Asdar Sakka, Ketua Partai Buruh Bulukumba sekaligus Ketua Konfederasi Pekerja Buruh Indonesia (KPBI), mengutuk keras aksi represif yang dilakukan oleh oknum keamanan perusahaan. Ia menyebut insiden tersebut bukan sekadar pelanggaran, tapi tamparan keras bagi wajah demokrasi lokal.
“Mereka datang dengan suara, bukan senjata. Tapi disambut dengan tekanan dan ketakutan. PT Lonsum, kalian pikir ini negeri siapa?” tegas Asdar, penuh amarah.
Menurut Asdar, tindakan tersebut menunjukkan bahwa masih ada korporasi yang merasa lebih berkuasa daripada konstitusi. Sikap antikritik dan paranoia terhadap rakyat adalah sisa-sisa mental penjajah yang seharusnya sudah ditinggalkan.
“Ini bukan sekadar insiden. Ini simbol dari kekuasaan ekonomi yang merasa bisa membeli diamnya rakyat. Tapi dengar baik-baik— suara rakyat tak bisa dibeli!” ujarnya lantang.
“Jangan Uji Kesabaran Kami!” – Buruh Siap Gempur Balik Jika PT Lonsum Tak Minta Maaf
Asdar menegaskan bahwa buruh tak akan hanya berteriak dari jauh. Jika perusahaan terus menghindar dari tanggung jawab, maka perlawanan akan menjadi pilihan mutlak.
“Kami akan konsolidasikan kekuatan. Kalau kalian menutup pintu dialog, kami akan dobrak dengan gelombang rakyat,” tegasnya.

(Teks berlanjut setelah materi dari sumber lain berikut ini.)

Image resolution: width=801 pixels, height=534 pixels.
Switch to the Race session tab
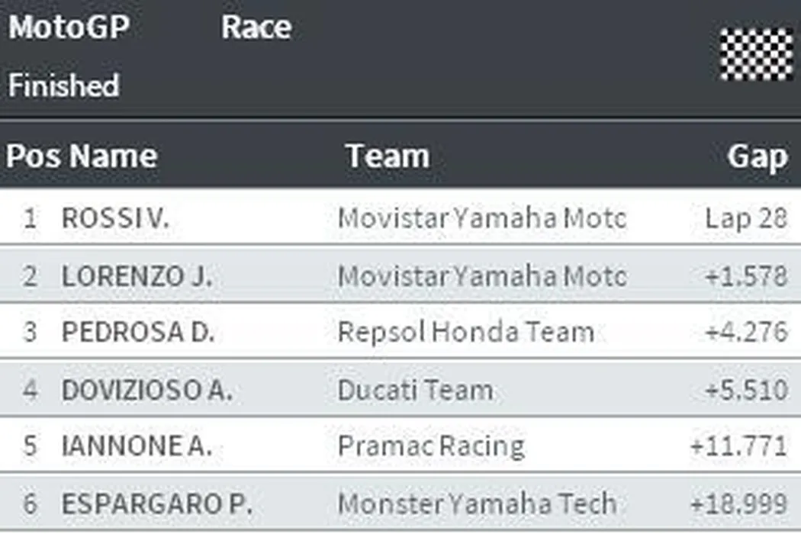256,27
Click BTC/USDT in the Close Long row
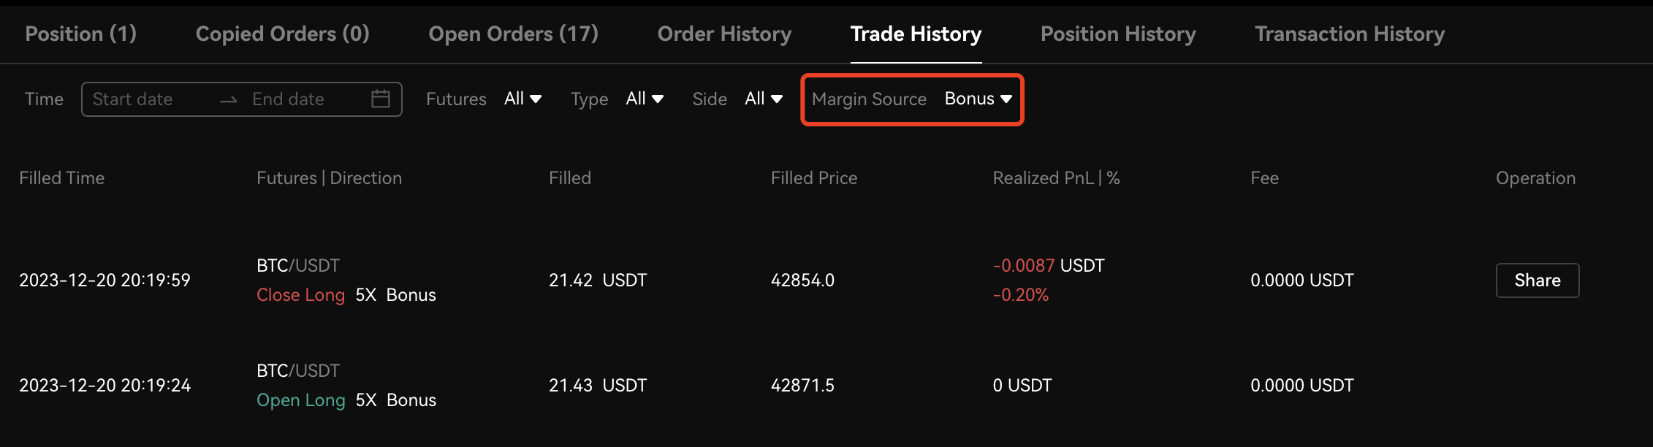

Bagi buruh dan rakyat, ini bukan lagi tentang enam mahasiswa yang diintimidasi. Ini soal harga diri, hak untuk bersuara, dan keberanian menolak tirani kekuasaan ekonomi yang arogan.
Solidaritas Meluas, PT Lonsum Kian Terkepung Tekanan Publik
Dukungan dari berbagai elemen—mahasiswa, pemuda, hingga buruh—terus mengalir. Kasus ini telah membongkar wajah kelam relasi kuasa di akar rumput: rakyat kecil dibungkam, padahal yang mereka suarakan hanyalah keadilan.
Kini publik menuntut satu hal: jawaban.
Siapa yang memerintahkan intimidasi itu? Apa yang ditakutkan dari enam anak muda dengan poster dan suara hati nurani?
Jika PT Lonsum terus memilih diam, maka rakyat punya jawabannya sendiri.
“Diam kalian adalah pengakuan. Dan kami akan membalasnya dengan gelombang perlawanan yang tak bisa kalian redam,” pungkas Asdar.
Zaman telah berubah. Rakyat tidak lagi takut. Jika perusahaan merasa berkuasa di atas hukum, maka mereka akan berhadapan dengan kekuatan yang lebih besar: solidaritas rakyat.